You're performing a lengthy operation on the UI thread. You should move it to a background thread (via BackgroundWorker for instance) so the UI thread can do things like repaint the screen when needed. You can cheat and execute Application.DoEvents, but I'd really recommend against it.
This question and answer are basically what you're asking:
Form Not Responding when any other operation performed in C#
The Label doesn't re-paint until you give the UI thread back to the message loop. Try Label.Refresh, or better yet, try putting your lengthy operation in a background thread as other posters have suggested.
This operation is executed in UI thread. UI won't update until it's finished. To make it update during sending you must perform sending in separate thread and update the label from there
This usually happens when you're doing intensive calculations/iterations in the same thread as where the user interface elements are running. To work around this you're going to need to have a separate thread do the work and from there update the label's value accordingly. I'd post a complete source sample but I'm away from my dev machine at the moment.

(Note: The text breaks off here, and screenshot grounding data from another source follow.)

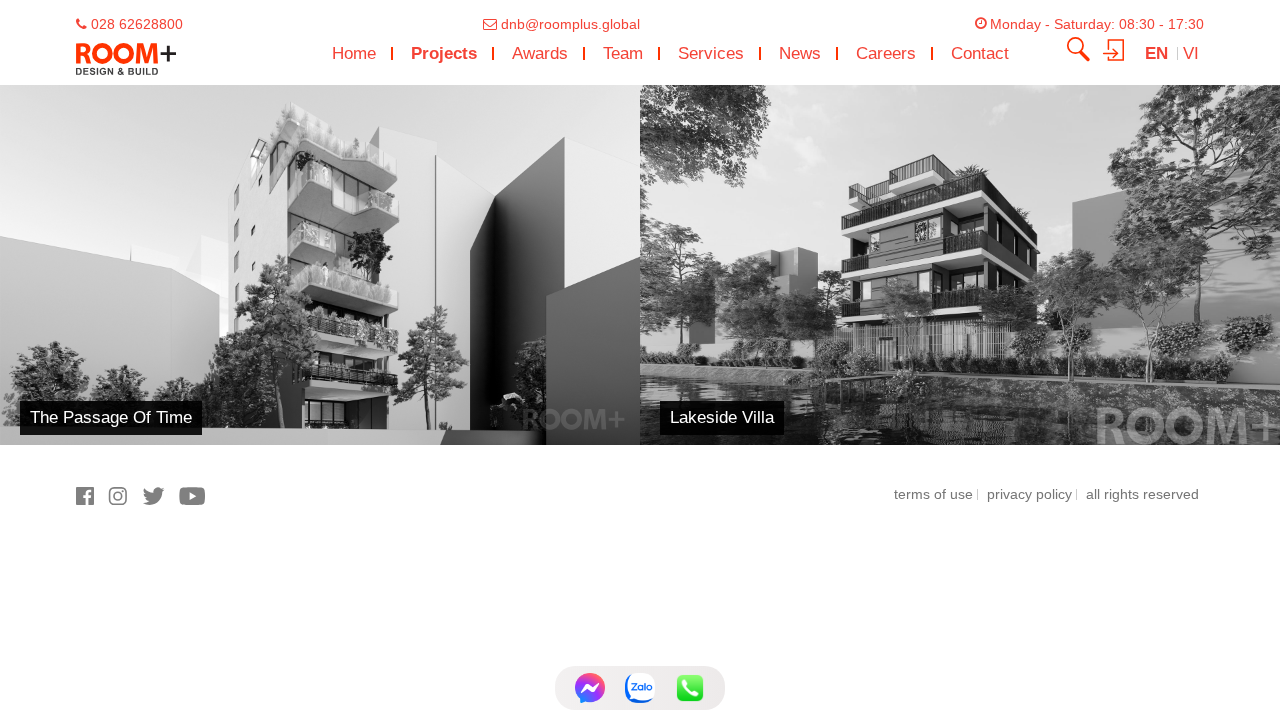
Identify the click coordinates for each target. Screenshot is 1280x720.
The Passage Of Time (111, 417)
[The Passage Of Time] (320, 264)
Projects (444, 53)
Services (711, 53)
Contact (980, 53)
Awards (540, 53)
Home (354, 53)
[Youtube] (197, 500)
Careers (886, 53)
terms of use (933, 494)
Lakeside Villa (722, 417)
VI (1191, 53)
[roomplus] (126, 53)
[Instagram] (124, 500)
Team (623, 53)
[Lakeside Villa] (960, 264)
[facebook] (92, 500)
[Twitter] (160, 500)
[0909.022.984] (690, 688)
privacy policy (1029, 494)
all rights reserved (1142, 494)
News (800, 53)
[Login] (1121, 48)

Just to add to this answer, I ran into an issue with our splash screen form.
We had code like this:
SplashScreen.Initialize(this, SplashScreenImage);
SplashScreen.Show();
// Db init, log init etc.
... Further in our app ...
Application.Run(new MainWindowForm());
The in Initialize(this, SplashScreenImage); we updated some controls and then we ran refresh on those controls;
public void Initialize(this, SplashScreenImage)
{
...
lblVersion.Text = GetVersionString();
lblEnv.Text = GetEnvironmentString();
// Refresh (does not work)
lblVersion.Refresh()
lblEnv.Refresh()
}
Unfortunately, this does not work. The problem here was that although we call control.Refresh() explicitly, form.show() was called after we called control.refresh. This does not work.
The fix was simple:
SplashScreen.Show(); // First call show
SplashScreen.Initialize(this, SplashScreenImage); // Now contorl.Refresh() works
I know this question is old but I had this same issue. I tried Refresh() and many other things but nothing worked. If I put the text into a Messagebox.show then it worked in the message box but not the form so I knew I had the data. As I had people waiting to use the app I was getting desperate and was just about to do away with the class temporarily to get it working when I thought of trying Invoke. So I tried
Invoke(new Action(() =>
{
lbltxt.Text = text;
}));
For now it works but still not sure if this is a long term fix or just a plaster till I find a better solution.